Nomura's original intent was to create a Final Fantasy title that was darker and more emotionally realistic than previous entries in the franchise, with its status as a spin-off giving him the creative freedom necessary for this move.[38] A key phrase within this concept was "a fantasy based on reality": the setting was based on the real world, and fantastical elements would grow out of that familiar setting.[56] Multiple areas within the game were based on real locations, including the various districts of Tokyo, Venice, and the Bahamas.[9][10][53][57][58] The characters were designed by Nomura. Due to his involvement with Final Fantasy XIII, their clothing was designed by Hiromu Takahara of Japanese fashion house Roen.[59] The central cast, in contrast to previous Final Fantasy games, was all-male. This tied into the central theme of a road movie, with the protagonists being friends traveling the world more than separate people brought together by destiny.[60][61] Another central theme was "bonds", represented by the group's friendship and the connection between Noctis and his father Regis.[62] During the transition of name and platform, many original story elements needed to be changed or abandoned. Among the losses were the original opening sequence of Noctis escaping from his besieged home, and the replacement of the original female protagonist Stella Nox Fleuret with the more independent Lunafreya.[34][63]

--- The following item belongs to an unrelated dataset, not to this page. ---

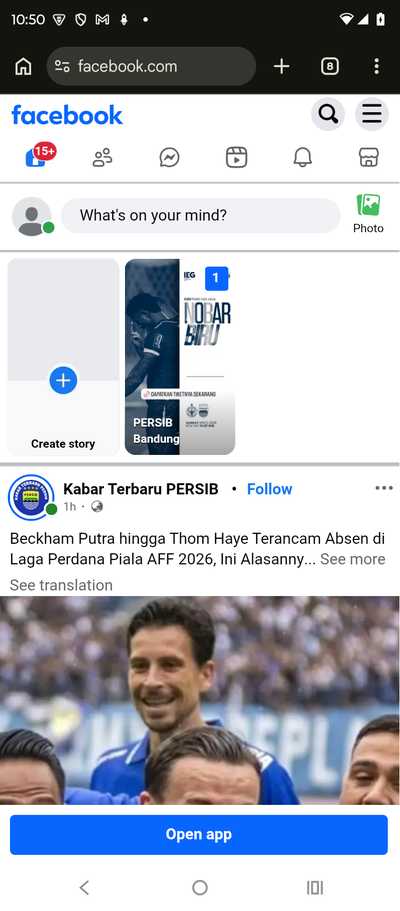View notifications bell
The image size is (400, 911).
coord(302,157)
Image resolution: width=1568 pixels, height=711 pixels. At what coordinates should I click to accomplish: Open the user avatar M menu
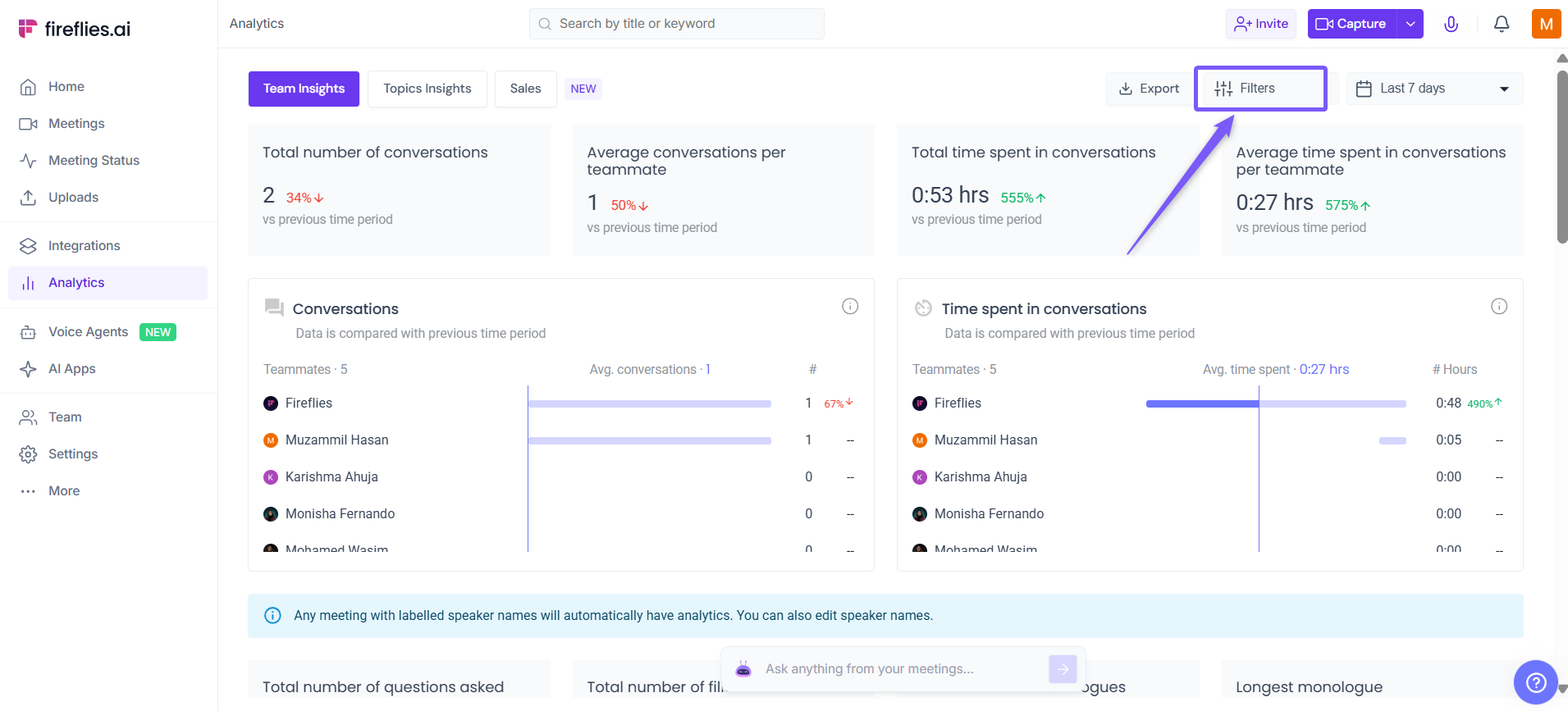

The game was first announced at the 2006 Electronic Entertainment Expo (E3) through a conceptual CGI trailer.[64][65] Between 2006 and 2013, when it was re-revealed as Final Fantasy XV at that year's E3, the release of information was highly sporadic. This resulted in the game being labelled as vaporware by many commentators, and in 2012 rumors emerged that it had been cancelled.[46][66][67][68] A demo based around an early section of the game, Final Fantasy XV: Episode Duscae, was announced at the 2014 Tokyo Game Show (TGS).[69] It was released in March 2015 as a limited pre-order bonus with early physical and digital copies of Final Fantasy Type-0 HD.[8][70][71] XV‍ '​s official promotional campaign prior to release began at the 2015 Gamescom event, although its minimal showing garnered negative feedback.[72][73] Its year of release was officially confirmed at that year's Pax Prime event, while the official release date is to be announced at a special event in March 2016.[74] A report by GameSpot in 2015 after Pax Prime indicated that the game had been removed from the Fabula Nova Crystallis canon, but other sources have yet to confirm this.[49][74][75][76]